Background information
- Born: 24 December 1951 London, United Kingdom
- Died: 5 September 2015 (aged 63)
- Genres: Acid house, house, techno, breakbeat hardcore
- Occupations: DJ, label owner, producer

= Colin Faver =

Colin Faver (24 December 1951 – 5 September 2015) was a British club and radio DJ, best known for his 1990s cutting-edge show on London's Kiss FM, and an important role in the development of British club culture.

==Biography==
Colin Faver was born in East London, and originally started out working in the Small Wonder record shop in Walthamstow. He became a big fan of punk rock, post-punk and new wave. His first 'DJ break' was when he asked to stand in for the regular DJ at London's Marquee Club.
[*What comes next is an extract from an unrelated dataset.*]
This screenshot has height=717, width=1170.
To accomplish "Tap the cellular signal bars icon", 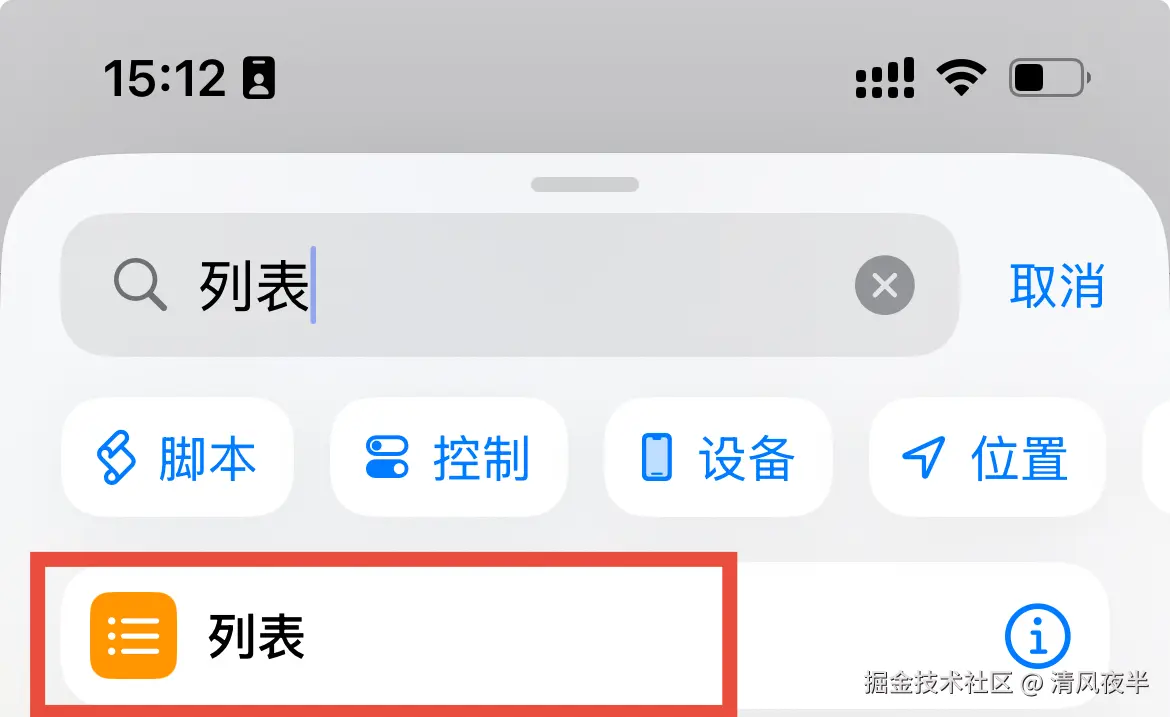I will pos(885,78).
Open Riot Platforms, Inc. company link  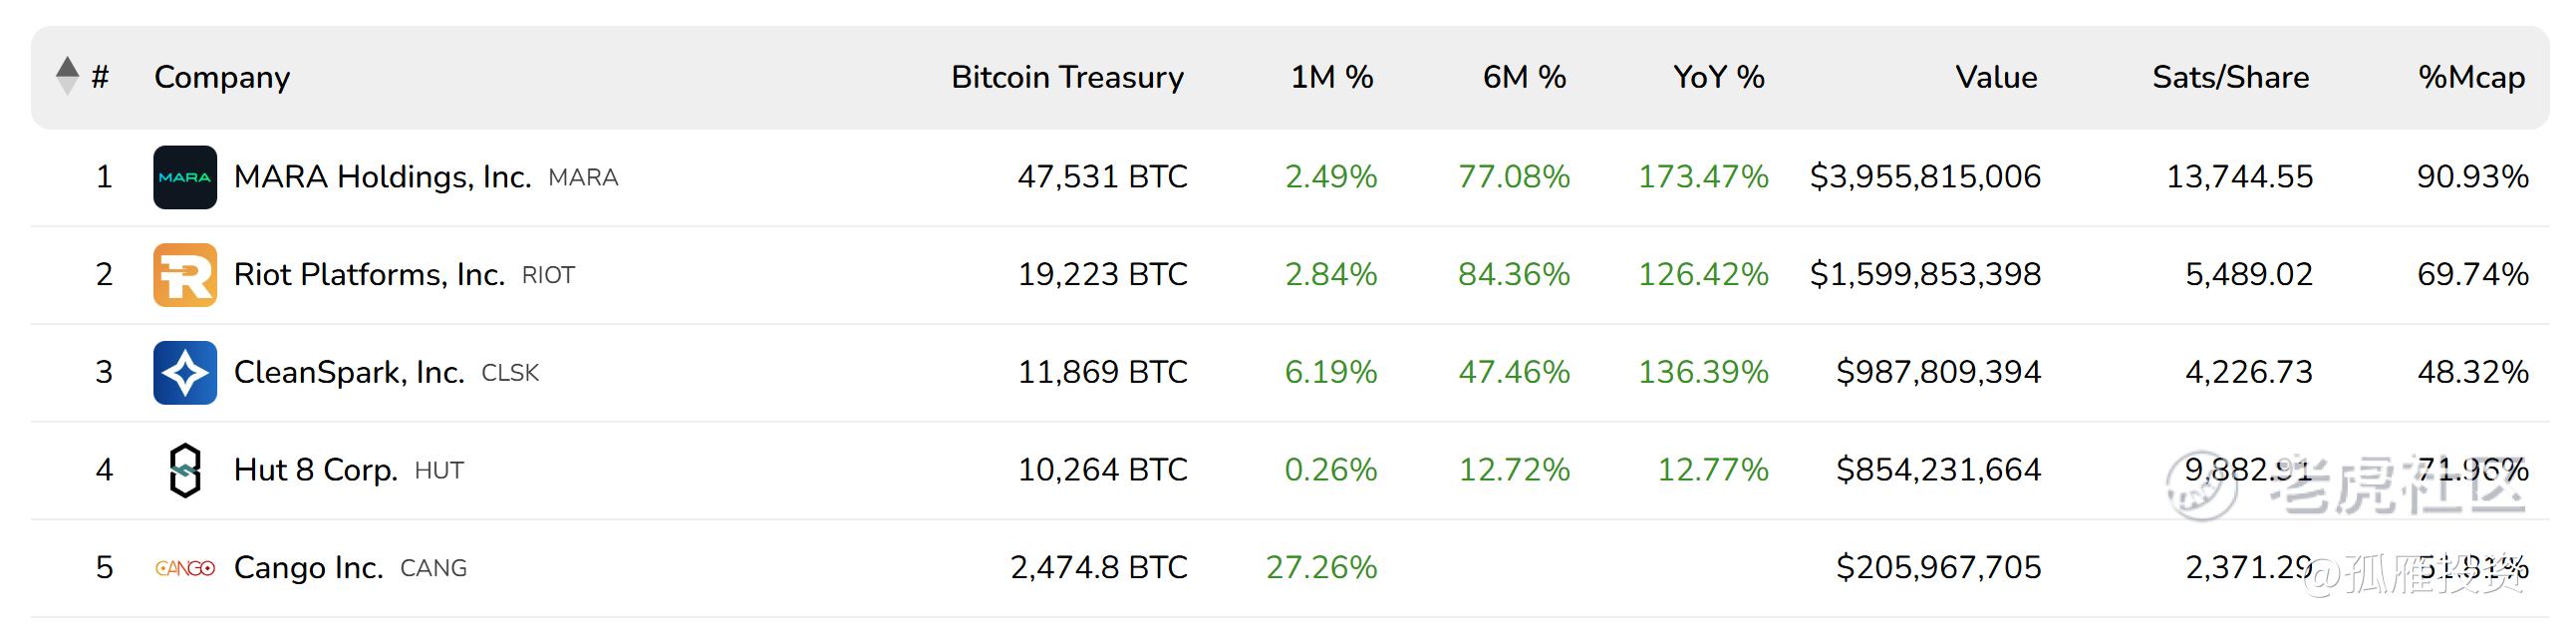coord(370,275)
In the late 1970s/early 1980s, he was part of Final Solution with Kevin Millins, a concert promotion company which presented bands including Throbbing Gristle, New Order, Joy Division, Echo & the Bunnymen, Thompson Twins, A Flock of Seagulls, Bauhaus and Culture Club.

==Nightclub Residences==
Between 1982 and 1988, Faver was resident at Camden Palace (with Evil Eddie Richards), where he played a heady mix of soul, disco, hip hop, Hi-NRG, electro and early house music and at the Hedonism parties in early 1988. At that time he was one of the founder members of then pirate radio station Kiss FM, where he brought the same selection of music onto the radio. Faver held down residencies at clubs such as Pyramid and Rage at Heaven, The Wag, as well as regular guest slots at clubs such as Shoom (run by fellow Kiss DJ Danny Rampling), Nude at The Haçienda in Manchester, and increasingly travelling around the UK to play at raves especially during the acid house and Second Summer of Love period of 1988/1989.

==Kiss 94 & 100 FM==
Faver was one of the original founding presenters of Kiss FM, once a pirate station from 1985 which became legal in 1990. His show was focused on techno, house and breakbeat hardcore. Both his and fellow DJ Colin Dale's groundbreaking early 1990s shows on the station are regularly credited as being an important education and influence.

His Demo DAT section on the show became increasingly important to showcase new and unsigned British material, and it was through this that both Digeridoo by Aphex Twin, and the debut EP by Force Mass Motion would first get played. Both would also be released on the Rabbit City Records label that he and DJ/producer Gordon Matthewman (aka DJ Edge) started in 1991. The first release on the label was their own production Cutter Mix / Beyond Control.

Between 1992 and 1993, Faver ran the midweek London techno clubnight Knowledge at the SW1 Club with Jane Howard, partner Brenda Russell, and Colin Dale.

==After Kiss 100==
Faver departed Kiss in June 1997. From 2006 to 2012, he hosted regular shows playing house and soul on Solar Radio. His most recent radio broadcasting was on the London station Mi-Soul in 2014.

==Death==
Faver died of multiple organ failure on 5 September 2015.

==Discography==
- Cutter Mix / Beyond Control (as Razorboy & Mirrorman with Gordon Edge) (Rabbit City, 1991)
- Techmix: On the Decks with Colin Faver (DJ Mix) (Kickin Records, 1998)
- Rewind: The Classics Volume 2 (DJ Mix) (UCMG, 2000)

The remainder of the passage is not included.